Excerpts from a dataset
++++++++++
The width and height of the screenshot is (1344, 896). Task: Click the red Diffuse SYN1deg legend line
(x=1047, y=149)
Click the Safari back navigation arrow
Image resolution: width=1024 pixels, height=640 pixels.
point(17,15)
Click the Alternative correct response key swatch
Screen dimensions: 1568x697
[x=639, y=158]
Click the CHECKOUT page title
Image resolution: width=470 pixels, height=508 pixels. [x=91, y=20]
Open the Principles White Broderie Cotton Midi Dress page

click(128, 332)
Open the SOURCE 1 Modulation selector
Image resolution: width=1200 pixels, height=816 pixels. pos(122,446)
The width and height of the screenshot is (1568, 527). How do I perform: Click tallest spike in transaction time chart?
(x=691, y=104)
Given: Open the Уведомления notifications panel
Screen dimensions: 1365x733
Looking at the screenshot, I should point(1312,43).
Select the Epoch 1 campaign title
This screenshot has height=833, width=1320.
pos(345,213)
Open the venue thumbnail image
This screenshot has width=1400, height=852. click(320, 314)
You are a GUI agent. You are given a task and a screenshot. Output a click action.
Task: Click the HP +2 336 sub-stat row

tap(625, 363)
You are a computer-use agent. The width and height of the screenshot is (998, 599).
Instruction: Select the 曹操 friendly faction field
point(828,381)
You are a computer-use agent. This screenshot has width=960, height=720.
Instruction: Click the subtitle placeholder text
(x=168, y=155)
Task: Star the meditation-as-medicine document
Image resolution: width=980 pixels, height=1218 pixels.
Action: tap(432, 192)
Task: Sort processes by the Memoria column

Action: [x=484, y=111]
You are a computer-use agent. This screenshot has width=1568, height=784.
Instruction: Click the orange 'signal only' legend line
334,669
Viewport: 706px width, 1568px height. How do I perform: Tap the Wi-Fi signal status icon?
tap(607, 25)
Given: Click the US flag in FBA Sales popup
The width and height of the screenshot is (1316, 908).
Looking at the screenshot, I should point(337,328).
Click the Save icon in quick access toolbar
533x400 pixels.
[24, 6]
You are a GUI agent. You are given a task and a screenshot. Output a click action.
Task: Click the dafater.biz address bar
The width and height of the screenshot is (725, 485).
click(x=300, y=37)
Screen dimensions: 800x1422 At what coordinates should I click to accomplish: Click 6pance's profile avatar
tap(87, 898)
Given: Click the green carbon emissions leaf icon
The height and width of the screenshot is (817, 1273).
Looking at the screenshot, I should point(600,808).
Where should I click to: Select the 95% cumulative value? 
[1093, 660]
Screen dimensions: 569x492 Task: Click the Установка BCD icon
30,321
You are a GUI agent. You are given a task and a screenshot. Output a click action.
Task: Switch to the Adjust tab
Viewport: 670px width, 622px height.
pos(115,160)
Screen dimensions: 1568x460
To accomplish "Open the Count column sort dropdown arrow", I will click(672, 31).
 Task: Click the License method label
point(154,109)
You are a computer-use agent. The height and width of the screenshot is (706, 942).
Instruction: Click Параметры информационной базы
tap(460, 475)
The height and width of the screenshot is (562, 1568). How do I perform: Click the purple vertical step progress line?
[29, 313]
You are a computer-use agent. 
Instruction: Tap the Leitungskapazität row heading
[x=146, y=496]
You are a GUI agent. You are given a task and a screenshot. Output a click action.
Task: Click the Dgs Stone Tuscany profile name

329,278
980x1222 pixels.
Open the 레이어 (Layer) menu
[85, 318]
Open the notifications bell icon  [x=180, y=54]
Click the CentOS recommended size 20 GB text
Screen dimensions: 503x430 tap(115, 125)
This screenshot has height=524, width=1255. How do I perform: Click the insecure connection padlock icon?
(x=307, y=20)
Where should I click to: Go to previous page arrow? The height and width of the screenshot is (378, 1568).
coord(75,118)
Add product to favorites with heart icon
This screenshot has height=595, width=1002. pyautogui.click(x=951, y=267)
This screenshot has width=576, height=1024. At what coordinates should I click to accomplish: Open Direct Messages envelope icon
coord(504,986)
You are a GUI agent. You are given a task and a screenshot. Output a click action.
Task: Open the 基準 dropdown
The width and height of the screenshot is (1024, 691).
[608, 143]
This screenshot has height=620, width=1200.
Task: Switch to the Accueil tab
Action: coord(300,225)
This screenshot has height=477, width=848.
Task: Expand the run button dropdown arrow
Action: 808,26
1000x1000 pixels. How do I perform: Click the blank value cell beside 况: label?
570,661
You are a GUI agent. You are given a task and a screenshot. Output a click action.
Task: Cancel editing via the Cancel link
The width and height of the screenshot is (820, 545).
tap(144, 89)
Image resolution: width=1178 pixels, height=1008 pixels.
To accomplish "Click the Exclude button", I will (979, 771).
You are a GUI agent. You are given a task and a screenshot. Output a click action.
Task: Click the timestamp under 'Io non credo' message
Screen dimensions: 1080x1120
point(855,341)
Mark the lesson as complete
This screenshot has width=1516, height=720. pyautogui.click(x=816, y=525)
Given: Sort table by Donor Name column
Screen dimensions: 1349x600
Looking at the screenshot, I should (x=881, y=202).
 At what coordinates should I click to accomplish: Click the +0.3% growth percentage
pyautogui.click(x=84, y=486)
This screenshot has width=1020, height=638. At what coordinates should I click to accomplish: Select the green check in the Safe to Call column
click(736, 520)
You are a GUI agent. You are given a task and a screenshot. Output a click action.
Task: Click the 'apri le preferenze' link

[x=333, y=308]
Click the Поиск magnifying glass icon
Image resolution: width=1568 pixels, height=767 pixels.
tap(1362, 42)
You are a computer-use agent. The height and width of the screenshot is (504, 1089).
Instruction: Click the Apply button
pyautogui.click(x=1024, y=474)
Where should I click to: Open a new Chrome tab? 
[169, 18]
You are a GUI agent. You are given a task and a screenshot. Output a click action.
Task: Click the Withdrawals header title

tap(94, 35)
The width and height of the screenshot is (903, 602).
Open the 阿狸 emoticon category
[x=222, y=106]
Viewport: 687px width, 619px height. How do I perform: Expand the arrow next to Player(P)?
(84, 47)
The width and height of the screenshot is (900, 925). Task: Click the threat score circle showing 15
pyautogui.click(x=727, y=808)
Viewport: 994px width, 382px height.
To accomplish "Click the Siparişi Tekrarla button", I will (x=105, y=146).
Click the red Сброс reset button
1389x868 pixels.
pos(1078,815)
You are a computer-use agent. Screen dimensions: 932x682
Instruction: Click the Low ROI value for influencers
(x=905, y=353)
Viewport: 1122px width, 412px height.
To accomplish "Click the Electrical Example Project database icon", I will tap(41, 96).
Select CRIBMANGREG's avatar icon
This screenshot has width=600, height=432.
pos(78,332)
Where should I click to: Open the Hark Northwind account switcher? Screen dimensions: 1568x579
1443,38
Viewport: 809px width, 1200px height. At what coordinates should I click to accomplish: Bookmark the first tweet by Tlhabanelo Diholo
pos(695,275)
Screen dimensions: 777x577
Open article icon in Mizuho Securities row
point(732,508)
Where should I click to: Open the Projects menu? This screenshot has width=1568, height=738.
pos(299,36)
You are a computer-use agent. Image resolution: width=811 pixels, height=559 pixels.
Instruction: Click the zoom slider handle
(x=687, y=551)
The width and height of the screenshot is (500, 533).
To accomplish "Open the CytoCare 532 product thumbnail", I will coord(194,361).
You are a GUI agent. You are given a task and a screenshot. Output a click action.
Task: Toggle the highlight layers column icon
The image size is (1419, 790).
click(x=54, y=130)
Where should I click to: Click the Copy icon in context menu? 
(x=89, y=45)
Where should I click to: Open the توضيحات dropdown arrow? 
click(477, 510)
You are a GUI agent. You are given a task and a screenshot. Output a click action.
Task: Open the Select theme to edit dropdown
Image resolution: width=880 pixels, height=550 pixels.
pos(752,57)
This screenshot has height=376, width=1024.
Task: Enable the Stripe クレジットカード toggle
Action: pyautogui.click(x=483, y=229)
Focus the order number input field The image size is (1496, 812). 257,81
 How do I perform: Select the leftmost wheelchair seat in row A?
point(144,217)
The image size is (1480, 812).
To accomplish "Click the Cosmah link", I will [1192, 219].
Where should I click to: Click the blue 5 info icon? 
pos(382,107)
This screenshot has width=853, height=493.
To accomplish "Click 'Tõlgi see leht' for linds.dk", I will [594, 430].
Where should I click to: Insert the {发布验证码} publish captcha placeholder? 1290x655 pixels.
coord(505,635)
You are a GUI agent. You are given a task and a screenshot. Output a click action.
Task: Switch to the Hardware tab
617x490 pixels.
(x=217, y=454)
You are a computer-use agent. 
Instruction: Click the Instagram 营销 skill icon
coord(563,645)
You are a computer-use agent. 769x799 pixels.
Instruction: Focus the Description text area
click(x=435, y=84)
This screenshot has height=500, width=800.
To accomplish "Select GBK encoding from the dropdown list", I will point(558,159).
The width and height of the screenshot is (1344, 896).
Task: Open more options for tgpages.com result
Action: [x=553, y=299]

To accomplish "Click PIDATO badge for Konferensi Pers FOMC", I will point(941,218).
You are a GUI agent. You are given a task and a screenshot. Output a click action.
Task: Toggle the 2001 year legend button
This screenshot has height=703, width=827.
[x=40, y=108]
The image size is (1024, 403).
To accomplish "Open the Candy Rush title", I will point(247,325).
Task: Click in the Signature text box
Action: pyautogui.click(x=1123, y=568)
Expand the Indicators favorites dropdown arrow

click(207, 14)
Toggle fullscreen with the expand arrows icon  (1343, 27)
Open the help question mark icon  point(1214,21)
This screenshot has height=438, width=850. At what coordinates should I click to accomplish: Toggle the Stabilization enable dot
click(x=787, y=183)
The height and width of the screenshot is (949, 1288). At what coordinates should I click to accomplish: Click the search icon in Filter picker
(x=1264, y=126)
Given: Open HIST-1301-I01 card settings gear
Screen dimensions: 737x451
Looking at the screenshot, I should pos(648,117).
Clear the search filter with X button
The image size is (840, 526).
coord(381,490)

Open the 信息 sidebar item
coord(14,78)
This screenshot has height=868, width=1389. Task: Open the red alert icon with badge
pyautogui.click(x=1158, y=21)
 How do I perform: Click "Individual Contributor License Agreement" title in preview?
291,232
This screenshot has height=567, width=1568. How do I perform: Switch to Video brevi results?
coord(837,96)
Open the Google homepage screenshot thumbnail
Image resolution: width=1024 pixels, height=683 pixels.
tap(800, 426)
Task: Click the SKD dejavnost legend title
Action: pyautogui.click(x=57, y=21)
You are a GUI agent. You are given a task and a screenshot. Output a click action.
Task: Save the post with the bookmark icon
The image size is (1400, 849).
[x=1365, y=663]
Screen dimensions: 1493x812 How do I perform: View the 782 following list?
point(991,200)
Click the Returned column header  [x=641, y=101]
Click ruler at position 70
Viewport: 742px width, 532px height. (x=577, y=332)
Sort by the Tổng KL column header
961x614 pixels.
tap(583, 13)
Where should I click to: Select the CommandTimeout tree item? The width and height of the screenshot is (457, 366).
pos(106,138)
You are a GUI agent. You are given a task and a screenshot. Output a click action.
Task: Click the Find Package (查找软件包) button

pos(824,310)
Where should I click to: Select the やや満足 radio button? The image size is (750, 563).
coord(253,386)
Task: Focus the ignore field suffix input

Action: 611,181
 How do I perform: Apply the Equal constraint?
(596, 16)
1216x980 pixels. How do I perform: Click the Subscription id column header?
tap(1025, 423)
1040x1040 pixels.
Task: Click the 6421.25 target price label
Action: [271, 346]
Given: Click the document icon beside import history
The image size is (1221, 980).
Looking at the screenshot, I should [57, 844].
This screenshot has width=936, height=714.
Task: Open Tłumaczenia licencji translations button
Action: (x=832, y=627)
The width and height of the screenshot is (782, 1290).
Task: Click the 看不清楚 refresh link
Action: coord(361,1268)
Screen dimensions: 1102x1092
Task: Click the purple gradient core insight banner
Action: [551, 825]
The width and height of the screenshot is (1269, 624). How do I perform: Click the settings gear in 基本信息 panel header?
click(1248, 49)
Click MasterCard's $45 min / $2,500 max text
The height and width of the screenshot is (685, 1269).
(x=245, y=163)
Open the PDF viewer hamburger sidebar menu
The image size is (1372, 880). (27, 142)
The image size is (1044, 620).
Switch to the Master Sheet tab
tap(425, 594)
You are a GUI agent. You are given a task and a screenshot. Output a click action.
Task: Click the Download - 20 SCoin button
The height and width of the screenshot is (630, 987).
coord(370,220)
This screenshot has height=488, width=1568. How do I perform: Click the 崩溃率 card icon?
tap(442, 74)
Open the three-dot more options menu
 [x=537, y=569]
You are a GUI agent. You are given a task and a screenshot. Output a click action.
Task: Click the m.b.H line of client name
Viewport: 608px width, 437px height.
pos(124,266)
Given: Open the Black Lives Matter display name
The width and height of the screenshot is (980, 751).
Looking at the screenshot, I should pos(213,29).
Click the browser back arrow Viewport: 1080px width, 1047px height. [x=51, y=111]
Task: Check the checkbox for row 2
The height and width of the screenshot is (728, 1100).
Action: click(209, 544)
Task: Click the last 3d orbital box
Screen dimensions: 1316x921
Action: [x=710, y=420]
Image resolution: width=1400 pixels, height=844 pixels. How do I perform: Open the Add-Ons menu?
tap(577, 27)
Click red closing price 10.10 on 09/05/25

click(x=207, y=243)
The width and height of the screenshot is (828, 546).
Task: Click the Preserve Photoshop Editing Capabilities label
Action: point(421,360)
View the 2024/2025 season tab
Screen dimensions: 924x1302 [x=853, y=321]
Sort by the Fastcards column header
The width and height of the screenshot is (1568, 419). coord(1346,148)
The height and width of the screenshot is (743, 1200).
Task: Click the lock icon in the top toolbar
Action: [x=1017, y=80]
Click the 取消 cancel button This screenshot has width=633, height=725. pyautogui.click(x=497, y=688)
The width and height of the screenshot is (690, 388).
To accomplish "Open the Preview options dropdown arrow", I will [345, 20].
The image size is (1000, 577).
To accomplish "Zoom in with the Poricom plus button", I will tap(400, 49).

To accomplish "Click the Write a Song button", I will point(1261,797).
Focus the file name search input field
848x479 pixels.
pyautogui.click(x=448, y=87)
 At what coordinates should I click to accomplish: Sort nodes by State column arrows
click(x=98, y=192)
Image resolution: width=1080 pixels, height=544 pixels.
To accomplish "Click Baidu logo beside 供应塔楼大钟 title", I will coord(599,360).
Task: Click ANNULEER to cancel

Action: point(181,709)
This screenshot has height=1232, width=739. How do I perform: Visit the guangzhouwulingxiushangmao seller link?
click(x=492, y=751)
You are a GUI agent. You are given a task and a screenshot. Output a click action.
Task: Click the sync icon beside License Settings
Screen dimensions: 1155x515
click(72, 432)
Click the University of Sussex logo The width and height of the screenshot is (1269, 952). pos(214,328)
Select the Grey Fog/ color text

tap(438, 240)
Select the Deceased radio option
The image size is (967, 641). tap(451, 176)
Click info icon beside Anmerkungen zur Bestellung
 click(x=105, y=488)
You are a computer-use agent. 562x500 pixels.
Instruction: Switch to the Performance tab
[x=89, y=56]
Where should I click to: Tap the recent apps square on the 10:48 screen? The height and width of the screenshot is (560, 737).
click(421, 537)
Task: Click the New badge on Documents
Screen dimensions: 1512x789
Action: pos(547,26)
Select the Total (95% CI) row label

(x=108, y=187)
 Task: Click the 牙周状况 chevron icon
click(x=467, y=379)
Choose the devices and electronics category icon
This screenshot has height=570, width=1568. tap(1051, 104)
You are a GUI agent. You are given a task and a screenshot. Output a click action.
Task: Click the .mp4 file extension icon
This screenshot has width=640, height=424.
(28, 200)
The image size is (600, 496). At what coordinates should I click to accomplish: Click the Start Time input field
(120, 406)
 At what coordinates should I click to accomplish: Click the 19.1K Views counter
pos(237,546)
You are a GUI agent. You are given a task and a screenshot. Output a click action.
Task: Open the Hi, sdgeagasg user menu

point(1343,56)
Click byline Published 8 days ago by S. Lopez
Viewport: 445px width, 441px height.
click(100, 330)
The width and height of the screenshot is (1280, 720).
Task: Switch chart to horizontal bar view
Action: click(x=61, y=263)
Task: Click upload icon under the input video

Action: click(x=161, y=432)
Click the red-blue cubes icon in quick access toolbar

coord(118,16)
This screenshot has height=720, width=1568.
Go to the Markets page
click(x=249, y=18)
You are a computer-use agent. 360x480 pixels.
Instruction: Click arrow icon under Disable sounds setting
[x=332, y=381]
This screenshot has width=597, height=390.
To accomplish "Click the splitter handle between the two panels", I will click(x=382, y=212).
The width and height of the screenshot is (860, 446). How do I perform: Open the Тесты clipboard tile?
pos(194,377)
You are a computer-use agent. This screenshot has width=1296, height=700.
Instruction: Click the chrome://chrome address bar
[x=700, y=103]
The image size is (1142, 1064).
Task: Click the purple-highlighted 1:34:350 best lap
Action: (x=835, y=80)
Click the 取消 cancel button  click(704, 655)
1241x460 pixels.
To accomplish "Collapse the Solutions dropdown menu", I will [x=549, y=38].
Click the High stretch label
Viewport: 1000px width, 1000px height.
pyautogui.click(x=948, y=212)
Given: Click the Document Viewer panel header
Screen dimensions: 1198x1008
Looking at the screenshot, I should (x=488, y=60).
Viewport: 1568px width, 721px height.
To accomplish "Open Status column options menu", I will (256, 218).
++++++++++
ASSIGNMENT → Search the records for the word "notifications". Copy each line where it appears.

REPLY →
Given: Open the Уведомления notifications panel
Open the notifications bell icon  [x=180, y=54]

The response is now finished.